Wybrany fragment ::

----------------

W gruncie rzeczy, to całować można (i powinno) się wszędzie. To jest normalne okazywanie uczuć, więc nie wiem, czego tutaj sie można wstydzić

takie w policzek

w policzek i usta, ale krótkie jak najbardziej...


długieeee w usta :* ?

niee... poza szkołą ok. ale nie w sql. najlepiej sam na sam. chociaż w sql zdarzają się dłuższe, ale to nie to samo co sam na sam... ;D


W gruncie rzeczy, to całować można (i powinno) się wszędzie. To jest normalne okazywanie uczuć, więc nie wiem, czego tutaj sie można wstydzić


skoro masz inne zdanie to po co mnie cytujesz? to jest moje zdanie, masz swoje, to dobrze, cieszę się :) ale skoro masz swoje to nie podważaj mojego.

no niby można wszędzie, ale uczucie można okazać sobie nie tylko przez badanie sobie gardła językiem. można się przytulić, albo pocałować w policzek i też będzie dobra forma okazania tego co się czuje.
a moim zdaniem stwierdzenie, ze powinno się wszędzie w taki sposób okazywać uczucia jest dziwne.jest pełno miejsc na świecie (choćby nawet szkoła), gdzie nie powinno się tego robić. nie każdy ma ochotę patrzeć na to jak ktoś kogoś liże i trzeba ludzi umieć uszanować...a jeśli się kogoś kocha i pocałuje się go w taki namiętny sposób gdzieś w ustronniejszym miejscu, za kilka godzin to świat się nie zawali..
najlepiej we dwoje cieszyć się swym uczuciem a nie ujawniać go całemu światu, bo kogo to obchodzi?
Nie rozumiem, kogo może brzydzić pocałunek francuski, ale to moje odczucie. Zresztą nie musi to być badanie gardła - bleeee. W sumie to nie ma reguł co do miejsc. Może to dlatego, że ja chcę obwieszczać całemu światu, że kocham tylko i wyłącznie moją dziewczynę. Nie po to, żeby być fajniejszym, tylko tak właśnie czuję.

----------------

Dane wejściowe ::
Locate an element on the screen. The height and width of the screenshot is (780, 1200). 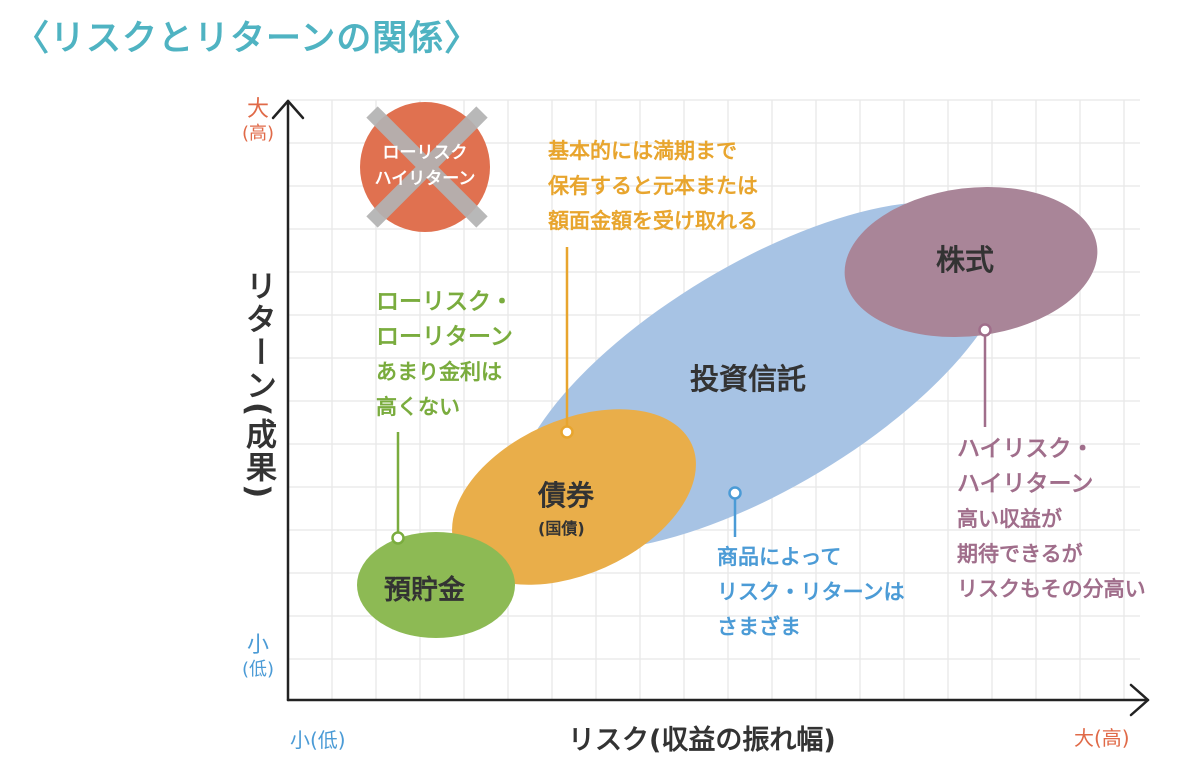
stock-note-line-4: 期待できるが is located at coordinates (1020, 554).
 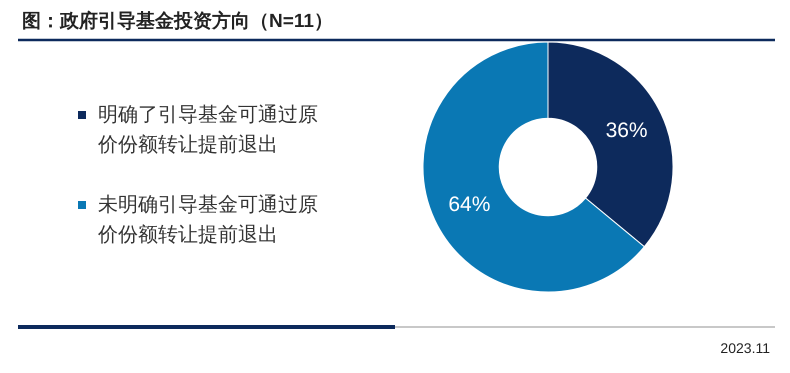 What do you see at coordinates (745, 348) in the screenshot?
I see `text: 2023.11` at bounding box center [745, 348].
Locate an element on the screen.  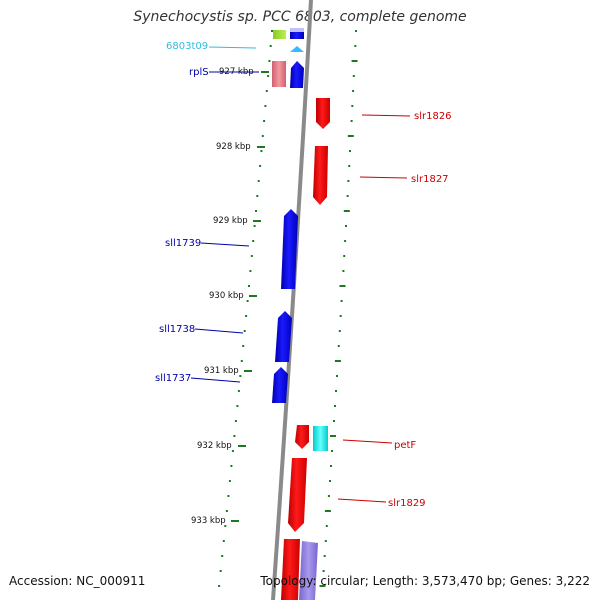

----------------

Zadanie pisemne :: Przepisz dosłownie fragment dyskusji o całowaniu się w miejscach publicznych, od słów „Nie rozumiem, kogo” aż po słowa „tak właśnie czuję.”.

Twoje rozwiązanie ::
Nie rozumiem, kogo może brzydzić pocałunek francuski, ale to moje odczucie. Zresztą nie musi to być badanie gardła - bleeee. W sumie to nie ma reguł co do miejsc. Może to dlatego, że ja chcę obwieszczać całemu światu, że kocham tylko i wyłącznie moją dziewczynę. Nie po to, żeby być fajniejszym, tylko tak właśnie czuję.